[Start of Supplied entries]

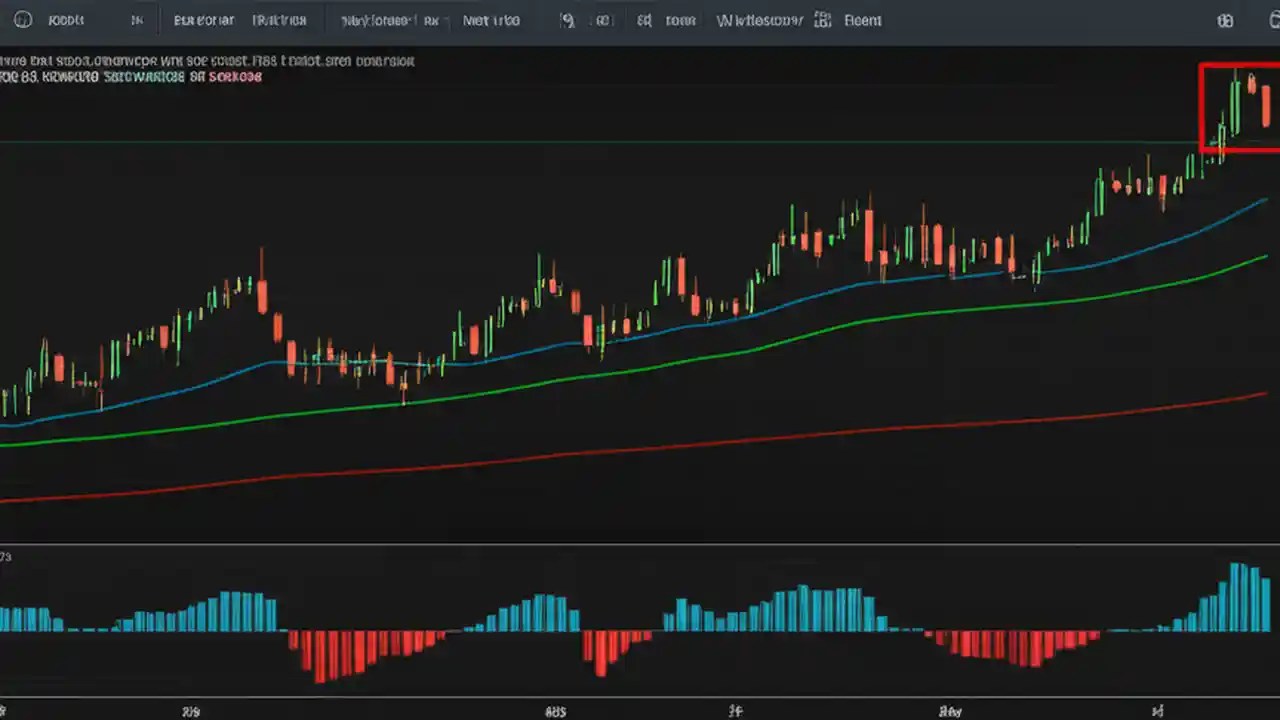Open the layout grid icon beside Recent

coord(822,20)
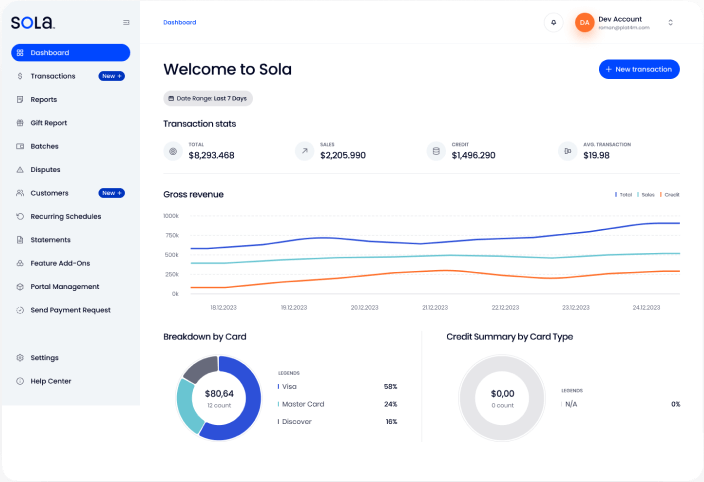Click the DA account avatar

pos(584,22)
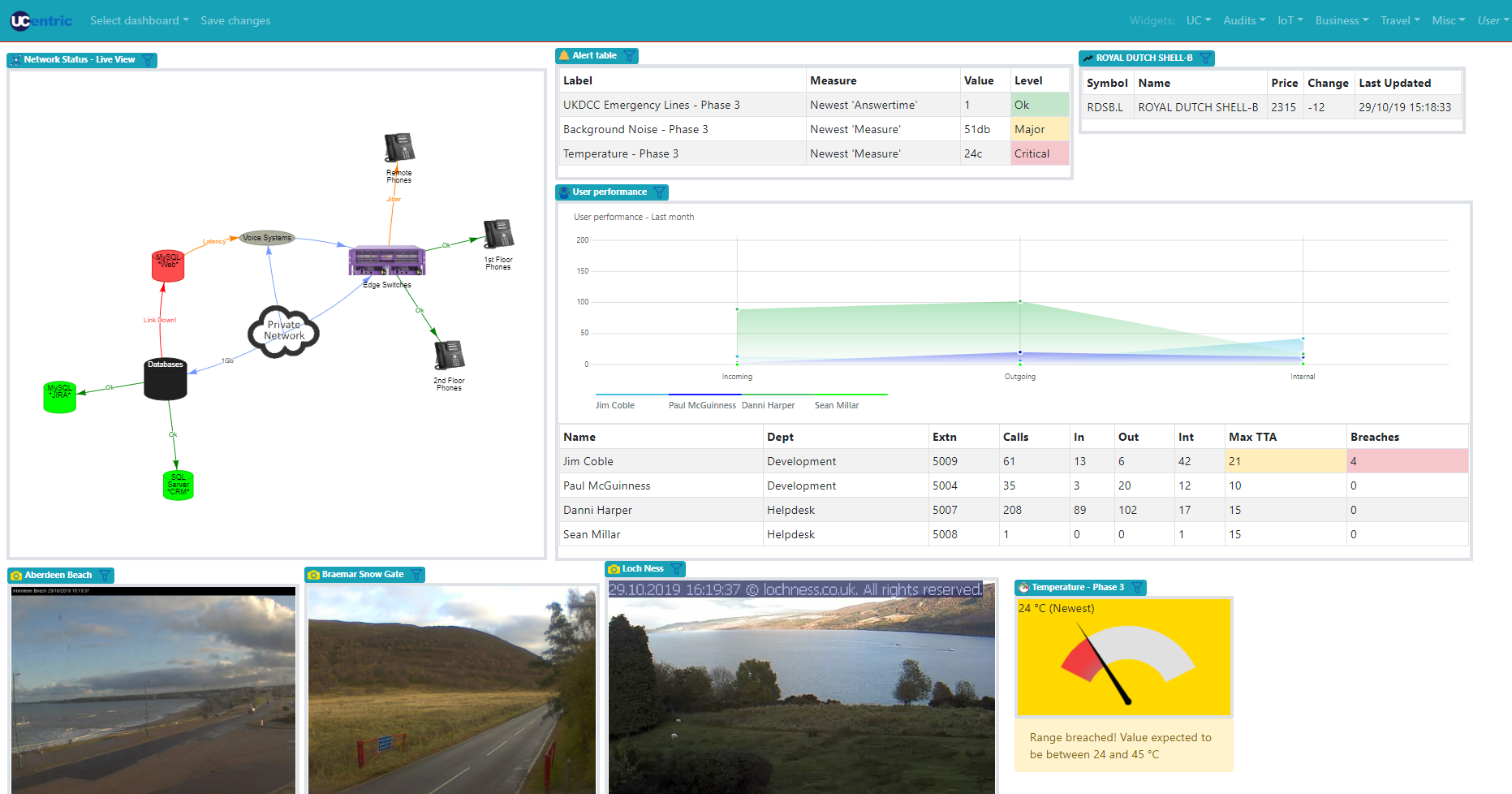Screen dimensions: 1512x794
Task: Click the filter icon on Network Status widget
Action: coord(148,59)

[End of Supplied entries]

> **Requirement**:
Return the records unchanged, starting at the line that contains "coord(822,20)" and continuing through the last line of the records. Leave the pictures out of your answer.

> **Complete output**:
coord(822,20)
Click the DA account avatar

pos(584,22)
Screen dimensions: 1512x794
Task: Click the filter icon on Network Status widget
Action: coord(148,59)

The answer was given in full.